BEKASI – Penertiban bangunan liar yang berdiri di bantaran sungai dan kawasan pulik terus digencarkan Pemerintah Kabupaten Bekasi. Hingga saat ini sedikitnya ada 120 titik penertiban telah dilakukan,walaupun prosesnya masih belum sepenuhnya rampung.
Ade Kuswara Kunang selaku Bupati Bekasi, menyatakan bahwa setelah bangunan liar diratakan,nantinya lahan bekasnya tersebut tidak akan dibiarkan kosong,Pemerintah daerah akan segera melakukan penataan kembai guna mencegah adanya bangunan ilegal kembali berdiri.
“Iya nantinya setelah ditertibkan, kita akan langsung tata, saya juga sudah berkomunikasi dengan pihak legislatif, akan ada modifikasi di bibir sungai, seperti pembangunan trotoar, pagar, dan jika memungkinkan, area food court,”katanya pada awak media Rabu (23/4) yang dikutip Holopis.com.
Di kesempatan yang sama Ia juga menegaskan jika pemilik bangunan liar tidak akan mendapatkan kompensasi,melihat pelanggaran yang telah terjadi selama bertahun-tahun,pun demikian proses penertiban harus tetap dilakukan dengan pendekatan yang humanis dan tanpa kekerasan dari petugas.
“Karena ini sudah berlangsung puluhan tahun dan harus diakhiri,Bangunan liar di bantaran sungai mempersempit aliran air dan menyebabkan banjir,Kita perlu perubahan dan langkah nyata,”terangnya.
Ia menyebut bangunan liar juga dinilai menjadi sumber utama timbunan sampah yang menyumbat saluran air,karena menjadi penyebab penyempitan aliran sungai,Persoalan sampah di Kabupaten Bekasi saat ini masuk kategori darurat, apalagi Tempat Pembuangan Akhir (TPA) Burangkeng di Kecamatan Setu masih menggunakan sistem open dumping.
“Saya sudah tegaskan dalam berbagai rapat bahwa camat, lurah, dan kepala desa harus lebih aktif menjaga lingkungan.

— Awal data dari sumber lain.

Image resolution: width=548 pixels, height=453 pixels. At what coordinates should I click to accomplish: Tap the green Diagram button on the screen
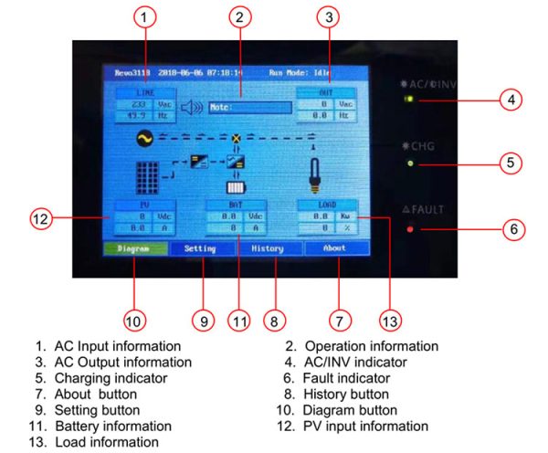(133, 248)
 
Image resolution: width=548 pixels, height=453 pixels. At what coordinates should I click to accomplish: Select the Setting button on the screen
(200, 248)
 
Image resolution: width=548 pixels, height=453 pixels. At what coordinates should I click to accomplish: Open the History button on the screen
(268, 248)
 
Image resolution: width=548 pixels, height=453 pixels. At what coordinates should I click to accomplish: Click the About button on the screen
(336, 248)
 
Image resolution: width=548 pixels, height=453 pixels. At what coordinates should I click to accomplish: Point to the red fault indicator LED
(410, 228)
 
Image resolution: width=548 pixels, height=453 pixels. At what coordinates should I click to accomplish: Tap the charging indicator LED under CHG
(410, 163)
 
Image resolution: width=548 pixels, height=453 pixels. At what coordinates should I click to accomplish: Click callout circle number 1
(147, 16)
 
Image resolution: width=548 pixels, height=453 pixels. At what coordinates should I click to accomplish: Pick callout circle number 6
(513, 228)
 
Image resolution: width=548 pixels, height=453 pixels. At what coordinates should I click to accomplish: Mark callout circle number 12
(38, 218)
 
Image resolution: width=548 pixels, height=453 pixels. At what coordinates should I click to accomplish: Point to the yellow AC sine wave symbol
(143, 140)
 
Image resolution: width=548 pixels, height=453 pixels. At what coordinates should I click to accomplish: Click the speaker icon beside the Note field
(190, 108)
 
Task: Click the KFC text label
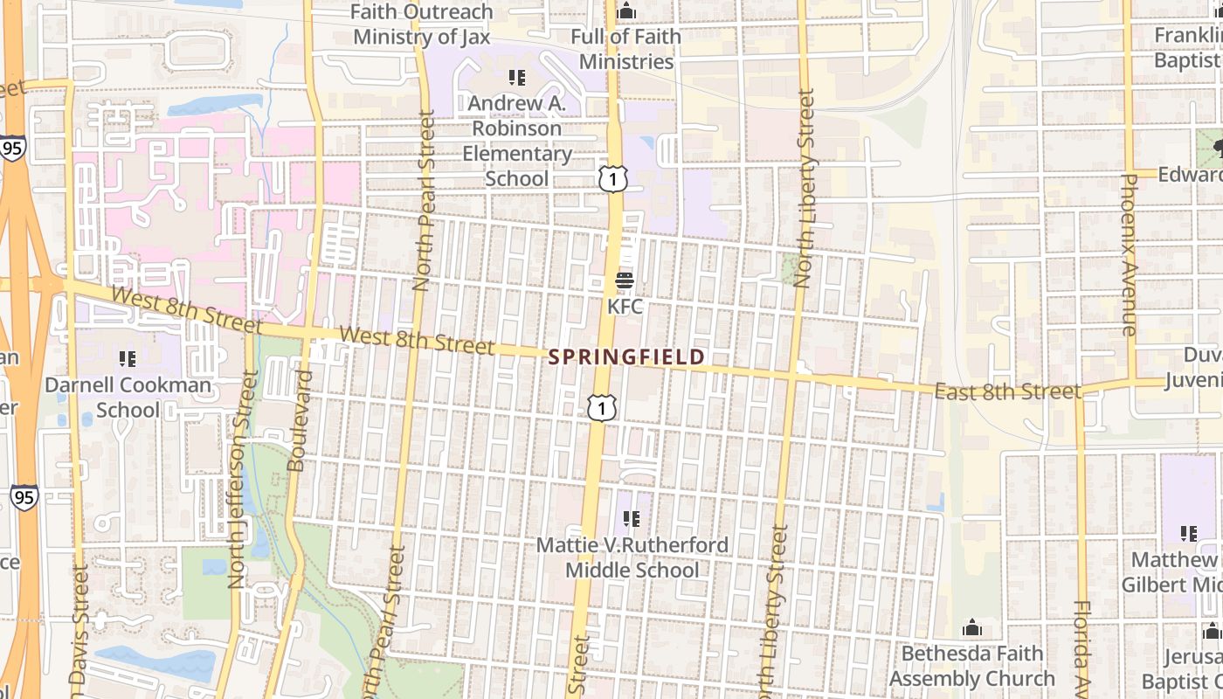[625, 307]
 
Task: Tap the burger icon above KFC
[625, 281]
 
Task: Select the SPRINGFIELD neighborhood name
[627, 357]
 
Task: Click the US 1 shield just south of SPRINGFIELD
[602, 407]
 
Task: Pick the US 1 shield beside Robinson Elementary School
[613, 179]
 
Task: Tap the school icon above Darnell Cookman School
[128, 359]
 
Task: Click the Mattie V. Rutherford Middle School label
[632, 557]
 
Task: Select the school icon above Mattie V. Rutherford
[632, 520]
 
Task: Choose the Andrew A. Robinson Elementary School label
[517, 141]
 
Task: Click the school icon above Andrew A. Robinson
[517, 78]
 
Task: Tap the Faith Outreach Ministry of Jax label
[422, 24]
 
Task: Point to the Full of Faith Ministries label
[626, 49]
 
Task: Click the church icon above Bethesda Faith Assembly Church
[971, 628]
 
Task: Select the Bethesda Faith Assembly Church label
[971, 666]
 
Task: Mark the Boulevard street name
[299, 421]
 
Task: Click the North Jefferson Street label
[237, 479]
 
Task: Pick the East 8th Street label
[1007, 391]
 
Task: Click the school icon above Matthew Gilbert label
[1188, 533]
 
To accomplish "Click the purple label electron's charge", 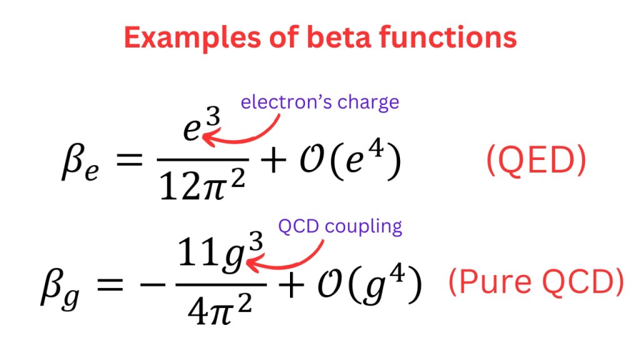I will pos(319,102).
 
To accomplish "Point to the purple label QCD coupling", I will pos(340,226).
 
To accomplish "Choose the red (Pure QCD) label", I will pos(536,284).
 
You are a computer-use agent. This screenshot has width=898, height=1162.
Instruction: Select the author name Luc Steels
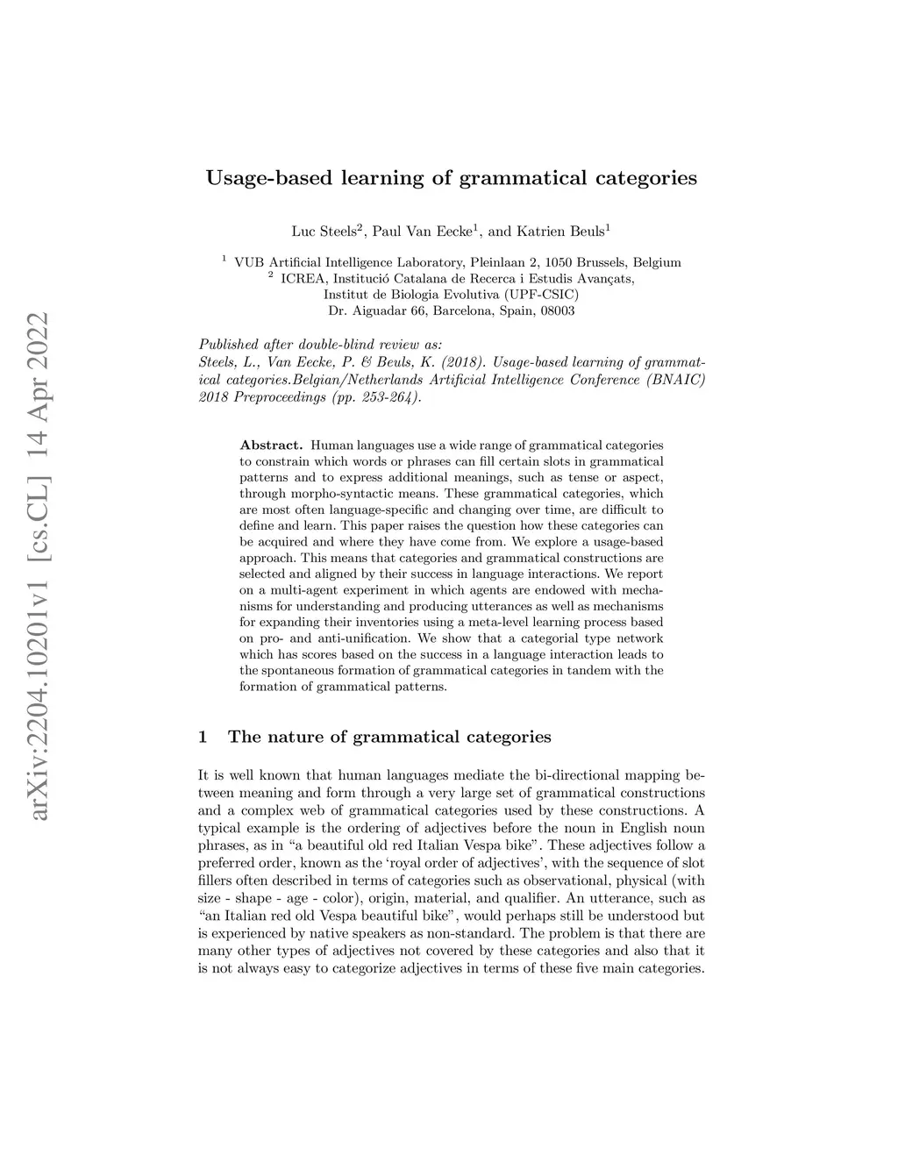click(323, 232)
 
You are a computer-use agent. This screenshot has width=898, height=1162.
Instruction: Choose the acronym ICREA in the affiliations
click(301, 279)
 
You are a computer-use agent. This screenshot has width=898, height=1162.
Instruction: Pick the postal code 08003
click(557, 310)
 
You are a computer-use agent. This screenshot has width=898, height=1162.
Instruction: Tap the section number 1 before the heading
click(203, 737)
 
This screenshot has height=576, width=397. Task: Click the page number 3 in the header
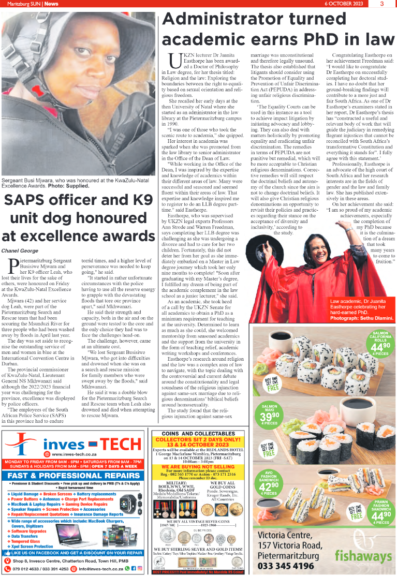pyautogui.click(x=381, y=4)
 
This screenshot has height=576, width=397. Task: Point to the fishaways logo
pyautogui.click(x=363, y=556)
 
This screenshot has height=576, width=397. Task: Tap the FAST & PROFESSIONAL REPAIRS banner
pyautogui.click(x=73, y=476)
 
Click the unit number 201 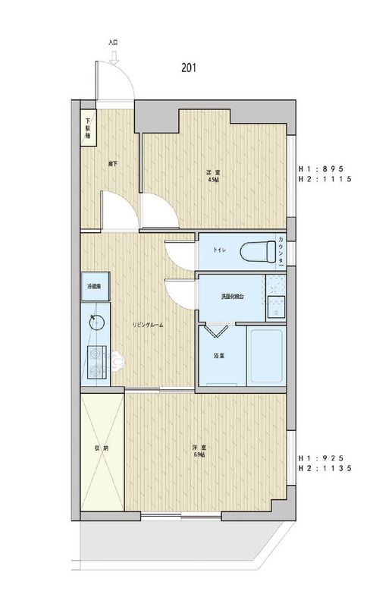[189, 67]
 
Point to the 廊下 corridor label [112, 162]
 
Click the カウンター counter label [282, 250]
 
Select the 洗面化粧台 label [233, 295]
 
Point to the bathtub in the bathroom [266, 356]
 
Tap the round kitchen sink [96, 321]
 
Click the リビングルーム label [148, 325]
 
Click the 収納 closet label [101, 448]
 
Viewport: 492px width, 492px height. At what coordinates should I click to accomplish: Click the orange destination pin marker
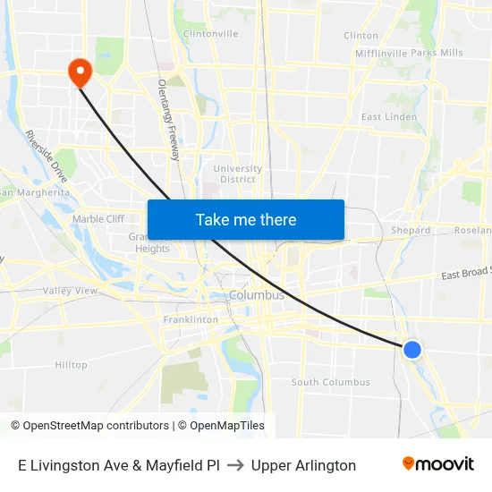pos(80,72)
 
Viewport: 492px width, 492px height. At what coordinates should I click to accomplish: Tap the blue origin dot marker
pos(412,350)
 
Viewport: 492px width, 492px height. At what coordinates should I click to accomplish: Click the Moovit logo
pos(437,464)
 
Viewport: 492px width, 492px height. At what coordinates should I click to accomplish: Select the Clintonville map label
pos(210,34)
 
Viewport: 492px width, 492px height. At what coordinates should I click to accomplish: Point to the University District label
pos(238,174)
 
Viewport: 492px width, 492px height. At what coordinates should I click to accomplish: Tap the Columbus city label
pos(257,295)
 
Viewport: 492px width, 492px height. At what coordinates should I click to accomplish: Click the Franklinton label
pos(191,319)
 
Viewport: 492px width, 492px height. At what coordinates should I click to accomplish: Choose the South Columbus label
pos(330,383)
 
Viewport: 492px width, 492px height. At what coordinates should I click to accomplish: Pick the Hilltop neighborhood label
pos(72,365)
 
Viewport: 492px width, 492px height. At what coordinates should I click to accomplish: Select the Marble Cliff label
pos(98,218)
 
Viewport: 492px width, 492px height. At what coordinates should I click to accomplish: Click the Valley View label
pos(70,291)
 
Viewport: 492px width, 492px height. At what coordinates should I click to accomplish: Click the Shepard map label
pos(411,230)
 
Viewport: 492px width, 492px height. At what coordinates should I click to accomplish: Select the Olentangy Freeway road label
pos(169,120)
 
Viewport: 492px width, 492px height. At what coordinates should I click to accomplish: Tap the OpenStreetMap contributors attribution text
pos(90,426)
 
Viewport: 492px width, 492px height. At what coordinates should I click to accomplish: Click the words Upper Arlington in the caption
pos(303,465)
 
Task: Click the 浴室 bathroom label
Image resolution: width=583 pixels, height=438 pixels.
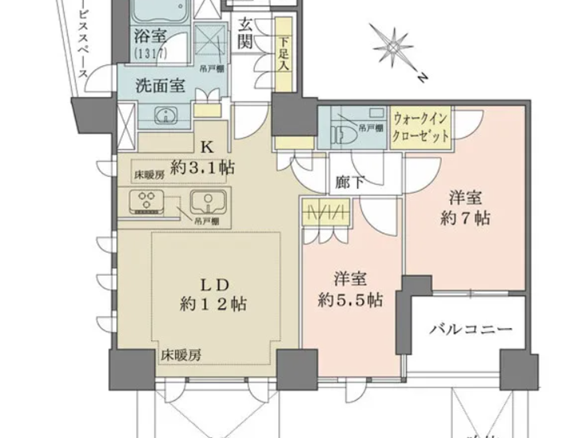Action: point(150,36)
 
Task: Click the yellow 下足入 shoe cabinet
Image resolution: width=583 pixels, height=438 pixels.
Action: point(285,50)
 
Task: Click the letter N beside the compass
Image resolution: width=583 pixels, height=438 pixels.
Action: point(422,78)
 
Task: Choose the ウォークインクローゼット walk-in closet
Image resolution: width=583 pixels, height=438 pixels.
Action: point(421,128)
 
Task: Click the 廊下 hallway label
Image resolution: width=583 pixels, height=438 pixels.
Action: point(350,182)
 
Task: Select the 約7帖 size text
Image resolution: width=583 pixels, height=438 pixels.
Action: point(465,218)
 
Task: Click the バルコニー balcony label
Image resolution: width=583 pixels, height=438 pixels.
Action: point(471,330)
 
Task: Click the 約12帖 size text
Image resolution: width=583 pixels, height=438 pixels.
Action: point(213,305)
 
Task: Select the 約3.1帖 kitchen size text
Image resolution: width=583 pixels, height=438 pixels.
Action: point(203,168)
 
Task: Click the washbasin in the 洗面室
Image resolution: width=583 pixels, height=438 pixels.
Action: point(166,116)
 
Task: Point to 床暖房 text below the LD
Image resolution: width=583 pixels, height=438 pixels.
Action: point(182,355)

Kesadaran masyarakat juga harus dibangun, bahkan di jalan-jalan provinsi pun tidak boleh ada sampah,”tegasnya.
Dalam hal ini Pemkab Bekasi targetkan penertiban sebagian besar bangunan liar akan dapat diselesaikan pada tahun 2025.
“Disini kesadaran akan pentingnya lingkungan harus kita bangun bersama, Kabupaten Bekasi harus bergerak cepat, dimulai dari penataan lahan dan perilaku masyarakat,”tutupnya.